Why are liquids so important during exercise and what should I drink?
Water acts as your body’s cooling system. You don’t want to get dehydrated, so plan on 2 cups of water or liquid two hours before exercise.
Is it better to stay hydrated with sports drinks or plain water?
Water is often enough. But if your workout is longer than 60 minutes in hot, humid conditions or you sweat a lot, sports drinks may help. They give you carbs and sodium, as well as fluids. If you’re exercising to lose weight, stick to water or a “lighter” version of sports drinks with fewer carbs and calories.
Is it bad to exercise on an empty stomach, especially in the morning?

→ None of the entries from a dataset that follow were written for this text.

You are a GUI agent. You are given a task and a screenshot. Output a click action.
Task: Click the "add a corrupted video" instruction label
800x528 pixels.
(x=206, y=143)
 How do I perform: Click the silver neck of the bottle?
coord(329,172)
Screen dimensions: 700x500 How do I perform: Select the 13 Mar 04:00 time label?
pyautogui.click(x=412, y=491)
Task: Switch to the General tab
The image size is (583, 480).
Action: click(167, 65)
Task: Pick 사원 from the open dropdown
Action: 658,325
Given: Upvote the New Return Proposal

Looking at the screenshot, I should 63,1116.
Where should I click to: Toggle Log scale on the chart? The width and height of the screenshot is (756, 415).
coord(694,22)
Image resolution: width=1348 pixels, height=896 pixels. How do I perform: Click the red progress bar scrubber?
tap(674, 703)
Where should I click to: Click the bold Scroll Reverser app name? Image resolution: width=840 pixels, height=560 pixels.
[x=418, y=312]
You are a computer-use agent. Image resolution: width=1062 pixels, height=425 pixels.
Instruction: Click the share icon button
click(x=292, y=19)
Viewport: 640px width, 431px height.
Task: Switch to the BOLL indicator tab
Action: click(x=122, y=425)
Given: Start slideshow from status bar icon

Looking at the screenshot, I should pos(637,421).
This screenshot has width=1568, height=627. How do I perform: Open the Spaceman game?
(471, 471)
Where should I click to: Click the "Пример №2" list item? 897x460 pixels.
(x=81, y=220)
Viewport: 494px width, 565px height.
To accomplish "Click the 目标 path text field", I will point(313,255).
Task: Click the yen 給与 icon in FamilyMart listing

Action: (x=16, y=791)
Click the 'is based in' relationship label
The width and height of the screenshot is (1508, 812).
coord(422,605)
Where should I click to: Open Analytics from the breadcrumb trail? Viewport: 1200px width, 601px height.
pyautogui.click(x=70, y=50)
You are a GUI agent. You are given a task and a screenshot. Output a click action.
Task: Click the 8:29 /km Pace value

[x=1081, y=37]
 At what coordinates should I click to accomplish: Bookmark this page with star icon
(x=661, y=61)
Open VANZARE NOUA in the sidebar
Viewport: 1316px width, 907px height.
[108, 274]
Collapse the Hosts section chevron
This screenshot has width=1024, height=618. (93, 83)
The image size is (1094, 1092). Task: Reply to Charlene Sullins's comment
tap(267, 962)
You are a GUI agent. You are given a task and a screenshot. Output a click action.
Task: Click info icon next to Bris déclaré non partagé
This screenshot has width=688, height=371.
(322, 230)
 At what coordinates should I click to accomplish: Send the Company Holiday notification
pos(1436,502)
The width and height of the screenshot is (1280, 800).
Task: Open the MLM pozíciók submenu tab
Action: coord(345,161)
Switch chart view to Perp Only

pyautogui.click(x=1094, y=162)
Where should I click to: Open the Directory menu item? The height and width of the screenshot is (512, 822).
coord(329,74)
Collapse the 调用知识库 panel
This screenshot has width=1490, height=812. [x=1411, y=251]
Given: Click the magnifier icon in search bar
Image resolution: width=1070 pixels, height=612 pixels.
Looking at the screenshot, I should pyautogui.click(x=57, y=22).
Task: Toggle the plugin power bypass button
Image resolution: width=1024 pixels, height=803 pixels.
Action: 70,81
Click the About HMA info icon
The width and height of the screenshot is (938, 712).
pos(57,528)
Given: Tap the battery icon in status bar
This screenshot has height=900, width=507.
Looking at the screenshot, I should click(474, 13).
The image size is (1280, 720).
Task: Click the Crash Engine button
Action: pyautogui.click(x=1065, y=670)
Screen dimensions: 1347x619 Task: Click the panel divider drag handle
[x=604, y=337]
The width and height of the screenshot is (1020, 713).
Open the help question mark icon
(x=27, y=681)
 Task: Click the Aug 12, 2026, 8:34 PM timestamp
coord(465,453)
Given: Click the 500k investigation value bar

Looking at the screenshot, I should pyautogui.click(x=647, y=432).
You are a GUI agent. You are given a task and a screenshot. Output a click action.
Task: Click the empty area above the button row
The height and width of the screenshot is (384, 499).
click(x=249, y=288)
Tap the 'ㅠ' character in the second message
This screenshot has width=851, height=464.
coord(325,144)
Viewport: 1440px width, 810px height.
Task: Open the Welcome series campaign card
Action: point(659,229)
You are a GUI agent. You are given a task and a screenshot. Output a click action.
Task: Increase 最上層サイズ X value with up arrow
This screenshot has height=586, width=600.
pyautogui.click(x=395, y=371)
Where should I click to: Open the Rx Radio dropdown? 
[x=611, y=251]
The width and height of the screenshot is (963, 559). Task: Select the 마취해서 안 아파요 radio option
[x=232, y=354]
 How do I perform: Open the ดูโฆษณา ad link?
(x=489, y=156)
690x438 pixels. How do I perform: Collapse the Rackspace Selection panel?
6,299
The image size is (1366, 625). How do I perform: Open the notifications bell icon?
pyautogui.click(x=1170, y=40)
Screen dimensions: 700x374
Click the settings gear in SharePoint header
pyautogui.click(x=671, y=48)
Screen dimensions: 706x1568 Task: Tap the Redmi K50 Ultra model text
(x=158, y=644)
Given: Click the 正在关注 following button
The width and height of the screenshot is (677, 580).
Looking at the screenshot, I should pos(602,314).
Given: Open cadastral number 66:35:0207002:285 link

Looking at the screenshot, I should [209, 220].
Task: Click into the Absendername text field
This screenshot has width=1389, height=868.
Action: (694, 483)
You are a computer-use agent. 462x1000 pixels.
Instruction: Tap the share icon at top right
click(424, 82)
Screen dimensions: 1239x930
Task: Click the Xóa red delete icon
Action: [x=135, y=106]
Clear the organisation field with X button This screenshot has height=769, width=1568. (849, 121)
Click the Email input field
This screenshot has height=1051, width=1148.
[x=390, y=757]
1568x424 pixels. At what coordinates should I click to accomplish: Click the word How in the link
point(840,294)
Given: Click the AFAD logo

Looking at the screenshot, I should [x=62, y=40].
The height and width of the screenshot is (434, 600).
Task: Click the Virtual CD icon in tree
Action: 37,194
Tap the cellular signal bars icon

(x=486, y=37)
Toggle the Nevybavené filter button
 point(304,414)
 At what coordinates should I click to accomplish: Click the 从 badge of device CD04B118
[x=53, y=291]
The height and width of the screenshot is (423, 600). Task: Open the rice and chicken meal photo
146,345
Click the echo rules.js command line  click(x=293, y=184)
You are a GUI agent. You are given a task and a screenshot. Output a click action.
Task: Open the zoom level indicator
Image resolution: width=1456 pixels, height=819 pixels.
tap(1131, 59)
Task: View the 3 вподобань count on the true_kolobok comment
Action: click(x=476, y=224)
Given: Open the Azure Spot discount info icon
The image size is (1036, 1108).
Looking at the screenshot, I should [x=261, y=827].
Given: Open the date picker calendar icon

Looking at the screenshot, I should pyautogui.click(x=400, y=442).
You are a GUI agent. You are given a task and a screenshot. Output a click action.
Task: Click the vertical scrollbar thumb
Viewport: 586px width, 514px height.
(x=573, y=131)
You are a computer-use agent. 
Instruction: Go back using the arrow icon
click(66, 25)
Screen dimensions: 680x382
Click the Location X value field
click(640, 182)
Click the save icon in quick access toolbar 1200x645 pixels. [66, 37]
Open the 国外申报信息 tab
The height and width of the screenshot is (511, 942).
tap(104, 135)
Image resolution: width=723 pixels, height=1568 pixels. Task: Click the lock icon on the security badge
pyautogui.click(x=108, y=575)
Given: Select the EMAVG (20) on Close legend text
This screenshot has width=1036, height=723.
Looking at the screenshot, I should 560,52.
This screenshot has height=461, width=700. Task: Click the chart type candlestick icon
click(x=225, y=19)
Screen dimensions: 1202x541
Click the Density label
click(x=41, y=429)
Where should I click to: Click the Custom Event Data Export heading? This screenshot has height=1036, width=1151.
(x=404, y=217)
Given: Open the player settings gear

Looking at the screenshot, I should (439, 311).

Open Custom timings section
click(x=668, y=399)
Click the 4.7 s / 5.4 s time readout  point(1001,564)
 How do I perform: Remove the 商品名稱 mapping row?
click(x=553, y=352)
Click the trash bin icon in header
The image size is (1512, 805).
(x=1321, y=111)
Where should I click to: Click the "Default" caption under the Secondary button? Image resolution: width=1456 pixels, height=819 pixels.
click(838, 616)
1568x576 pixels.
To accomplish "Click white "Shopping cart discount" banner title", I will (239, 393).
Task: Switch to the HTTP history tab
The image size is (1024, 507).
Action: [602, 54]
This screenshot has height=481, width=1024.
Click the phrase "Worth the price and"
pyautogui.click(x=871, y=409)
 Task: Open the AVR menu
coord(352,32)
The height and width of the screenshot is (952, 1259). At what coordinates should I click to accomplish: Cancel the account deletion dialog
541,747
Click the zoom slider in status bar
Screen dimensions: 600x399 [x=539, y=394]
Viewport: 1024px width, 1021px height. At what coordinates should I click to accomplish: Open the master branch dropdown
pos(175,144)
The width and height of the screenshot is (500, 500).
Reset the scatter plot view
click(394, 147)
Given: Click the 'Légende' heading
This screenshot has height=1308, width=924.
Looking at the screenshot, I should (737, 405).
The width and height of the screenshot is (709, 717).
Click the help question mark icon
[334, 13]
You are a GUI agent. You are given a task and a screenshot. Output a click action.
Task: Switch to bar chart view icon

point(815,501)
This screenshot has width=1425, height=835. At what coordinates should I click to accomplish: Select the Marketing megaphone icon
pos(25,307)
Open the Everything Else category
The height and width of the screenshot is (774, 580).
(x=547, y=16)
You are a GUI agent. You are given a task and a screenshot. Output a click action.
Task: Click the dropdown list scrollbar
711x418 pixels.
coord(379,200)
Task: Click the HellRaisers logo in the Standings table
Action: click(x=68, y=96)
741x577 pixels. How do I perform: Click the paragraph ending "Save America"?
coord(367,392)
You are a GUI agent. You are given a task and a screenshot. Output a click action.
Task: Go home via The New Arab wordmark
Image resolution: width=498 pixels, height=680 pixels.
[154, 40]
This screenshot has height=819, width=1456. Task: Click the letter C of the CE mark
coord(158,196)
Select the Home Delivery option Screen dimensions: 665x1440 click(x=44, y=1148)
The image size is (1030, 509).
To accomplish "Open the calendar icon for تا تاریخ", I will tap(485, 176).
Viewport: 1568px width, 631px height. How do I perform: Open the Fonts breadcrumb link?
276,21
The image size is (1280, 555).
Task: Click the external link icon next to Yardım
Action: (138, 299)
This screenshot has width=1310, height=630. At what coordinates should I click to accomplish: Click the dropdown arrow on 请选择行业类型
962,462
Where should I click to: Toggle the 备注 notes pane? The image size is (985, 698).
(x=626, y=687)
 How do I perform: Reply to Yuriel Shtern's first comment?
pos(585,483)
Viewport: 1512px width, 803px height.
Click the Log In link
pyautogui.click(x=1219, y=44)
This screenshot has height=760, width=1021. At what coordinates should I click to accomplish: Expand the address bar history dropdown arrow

It depends on the type of exercise. A brisk walk or yoga class on an empty stomach is fine; just drink a glass of water before heading out the door.
For more intense exercise, eat some easy-to-digest carbs (a packet of instant grits, a slice of toast, half a plain bagel, a banana, or a cup of fruit cocktail washed down with a glass of water) to help provide fuel. Eating breakfast before exercising may put you in a better exercise mood versus working out on an empty stomach. Even if you are not hungry, think of it as fueling your body so it can perform optimally.
You can whip up a smoothie in less than 15 minutes, like Tropical Smoothie or Banana-Berry Purple Power Smoothies (above) from the eMeals Healthy Breakfast meal plan. Or if you have a little more time, try our Maple-Butternut Oatmeal with Pecans. Do you eat on the run? Peanut Butter-Banana Rice Cakes will get you going quickly!
- ½ cup peanut butter
- 8 lightly salted rice cakes
- 2 bananas, sliced
- Spread 1 tablespoon peanut butter over each rice cake.
- Arrange banana slices over peanut butter on rice cakes.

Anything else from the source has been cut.